Differential Privacy Preserving Deep Learning in Healthcare
The remarkable development of deep learning in healthcare domain presents obvious privacy issues, when deep neural networks are built on users’ personal and highly sensitive data, e.g., clinical records, user profiles, and biomedical images. In this talk, we concentrate on recent research on differential privacy preserving deep learning. Differential privacy ensures that the adversary cannot infer any information about any particular record with high confidence (controlled by a privacy budget) from the released learning models. In the first part of this talk, we introduce the concept of differential privacy and present several mechanisms, including Laplace mechanism, exponential mechanism, input perturbation, and functional perturbation, that have been developed to enforce differential privacy in data mining and machine learning models. In the second part of this talk, we discuss how to apply and adapt those mechanism to preserve differential privacy in deep learning models. In particular, we discuss how to achieve differential privacy by injecting noise into input data, gradient descents of parameters, or loss functions of deep learning models. Finally we present challenges and findings when applying differential privacy preserving deep learning models for human behavior prediction and classification tasks in a health social network.
Dr. Xintao Wu is the professor and the Charles D. Morgan/Acxiom Endowed Graduate Research Chair in Database and leads Social Awareness and Intelligent Learning (SAIL) Lab in Computer Science and Computer Engineering Department at the University of Arkansas. He was a faculty member in College of Computing and Informatics at the University of North Carolina at Charlotte from 2001 to 2014. Dr. Wu's major research interests include data mining, privacy and security, fairness aware learning, and big data analysis. His recent research work has been to develop 1) privacy preserving techniques for mining tabular data, social network data, healthcare data, and GWAS data; 2) spectral analysis based fraud detection techniques in social networks; and 3) causal network based discrimination detection and prevention in training data and prediction models. Dr. Wu has published over 100 scholarly papers. He and his students received several awards including a PAKDD'09 Best Student Paper Runner-up Award, WISE'12 Challenge Runner-up Award, PAKDD'13 Best Application Paper Award, and BIBM'13 Best Paper Award. Dr.
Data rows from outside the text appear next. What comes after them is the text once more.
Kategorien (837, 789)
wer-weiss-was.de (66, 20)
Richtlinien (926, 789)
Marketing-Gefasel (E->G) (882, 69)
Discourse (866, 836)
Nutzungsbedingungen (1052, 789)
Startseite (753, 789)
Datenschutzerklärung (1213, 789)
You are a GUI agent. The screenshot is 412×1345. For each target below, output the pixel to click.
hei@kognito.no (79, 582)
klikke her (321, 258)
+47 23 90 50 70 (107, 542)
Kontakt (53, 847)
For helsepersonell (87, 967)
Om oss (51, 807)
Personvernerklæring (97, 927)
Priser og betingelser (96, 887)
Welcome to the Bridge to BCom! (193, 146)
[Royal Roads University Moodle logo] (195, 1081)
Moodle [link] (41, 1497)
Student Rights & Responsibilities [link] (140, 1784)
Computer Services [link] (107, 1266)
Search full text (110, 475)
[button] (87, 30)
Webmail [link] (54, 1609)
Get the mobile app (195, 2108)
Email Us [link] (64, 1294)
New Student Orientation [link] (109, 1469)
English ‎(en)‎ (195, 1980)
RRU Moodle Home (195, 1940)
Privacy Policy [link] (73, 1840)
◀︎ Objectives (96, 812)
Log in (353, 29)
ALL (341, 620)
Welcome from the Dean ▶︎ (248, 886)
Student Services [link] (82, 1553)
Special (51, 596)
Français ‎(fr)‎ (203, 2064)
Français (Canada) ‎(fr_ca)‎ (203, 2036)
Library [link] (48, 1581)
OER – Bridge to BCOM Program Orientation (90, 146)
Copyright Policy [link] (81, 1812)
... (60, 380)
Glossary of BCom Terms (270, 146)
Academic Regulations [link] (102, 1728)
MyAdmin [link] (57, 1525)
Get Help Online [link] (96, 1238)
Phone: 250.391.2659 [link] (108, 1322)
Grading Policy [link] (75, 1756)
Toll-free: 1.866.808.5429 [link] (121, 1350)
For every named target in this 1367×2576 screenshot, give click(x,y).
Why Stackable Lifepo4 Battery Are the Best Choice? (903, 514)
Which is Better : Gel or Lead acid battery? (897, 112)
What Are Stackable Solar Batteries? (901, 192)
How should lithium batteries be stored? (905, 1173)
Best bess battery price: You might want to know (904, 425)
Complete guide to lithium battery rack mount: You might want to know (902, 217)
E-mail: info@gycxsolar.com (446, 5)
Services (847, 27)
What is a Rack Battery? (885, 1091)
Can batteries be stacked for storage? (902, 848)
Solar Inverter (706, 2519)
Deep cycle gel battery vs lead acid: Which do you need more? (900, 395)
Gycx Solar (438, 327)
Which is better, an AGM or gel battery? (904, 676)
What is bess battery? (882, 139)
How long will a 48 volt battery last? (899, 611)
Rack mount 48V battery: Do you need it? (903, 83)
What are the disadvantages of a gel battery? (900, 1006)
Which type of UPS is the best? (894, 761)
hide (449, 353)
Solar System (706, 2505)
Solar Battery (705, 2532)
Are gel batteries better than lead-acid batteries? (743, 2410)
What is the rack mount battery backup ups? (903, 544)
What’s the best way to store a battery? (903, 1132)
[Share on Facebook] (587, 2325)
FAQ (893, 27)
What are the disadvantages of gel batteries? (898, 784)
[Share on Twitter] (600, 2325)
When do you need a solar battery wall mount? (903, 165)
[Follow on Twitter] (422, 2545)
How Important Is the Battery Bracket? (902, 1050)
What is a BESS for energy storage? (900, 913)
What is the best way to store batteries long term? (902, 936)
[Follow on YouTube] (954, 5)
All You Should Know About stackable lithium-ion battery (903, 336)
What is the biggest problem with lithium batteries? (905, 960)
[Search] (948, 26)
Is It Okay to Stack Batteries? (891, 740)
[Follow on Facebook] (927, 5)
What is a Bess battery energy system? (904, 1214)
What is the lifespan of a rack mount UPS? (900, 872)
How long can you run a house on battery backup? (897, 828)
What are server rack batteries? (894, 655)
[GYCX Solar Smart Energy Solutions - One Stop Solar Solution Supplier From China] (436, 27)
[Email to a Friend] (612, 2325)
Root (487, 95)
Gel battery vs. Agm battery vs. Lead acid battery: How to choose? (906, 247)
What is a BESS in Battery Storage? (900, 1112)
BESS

Wu has served on editorial boards of several international journals and frequently served on program committees of top international conferences, including ACM KDD, CIKM, IEEE ICDM, BIBM, SIAM SDM, PKDD, and PAKDD. Dr. Wu is a recipient of NSF CAREER Award (2006), Excellence in Undergraduate Teaching Award (2005), and Outstanding Faculty Research Award (2009) from College of Computing and Informatics at UNC Charlotte, and Outstanding Researcher Award from Computer Science and Computer Engineering Department at University of Arkansas.